Figure 1.

Effect of Insulin and IGF on PD-L1 expression in PDAC cells. (A,B) the PDAC lines A818-6, T3M4, BxPc3, MiaPaca2, and Panc1 were kept at low FCS concentration (0.3% (v/v)) for 24 h. Then, cells were either left untreated or were treated for (A,C) 24 h and (B) 16 h with 0.1 IU/mL insulin, 0.1 µg/mL IGF1 or, for comparison, with 50 ng/mL IFNγ. (A) Western blot analysis using PD-L1 and Tubulin antibodies. Representative blots from four independent experiments and band densitometry analysis (lower panel, ^# p < 0.05 compared to untreated) are shown. (B) qPCR analysis using PD-L1 and RPL13 primers (the latter used as control).

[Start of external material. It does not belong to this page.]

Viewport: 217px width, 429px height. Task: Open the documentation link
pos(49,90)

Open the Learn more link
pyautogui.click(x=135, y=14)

PD-L1 expression was normalized to the expression level of RPL13, and data represent the mean ± SD from four independent experiments (* p < 0.03 compared to untreated). (C) Non-permeabilized cells were immunostained with anti-PD-L1 or IgG control antibodies and analyzed by fluorescence flow cytometry. A representative result from four independent experiments is shown. The percentage of PD-L1 positive cells (boxed areas) are indicated (mean ± SD, * p < 0.05 compared to untreated).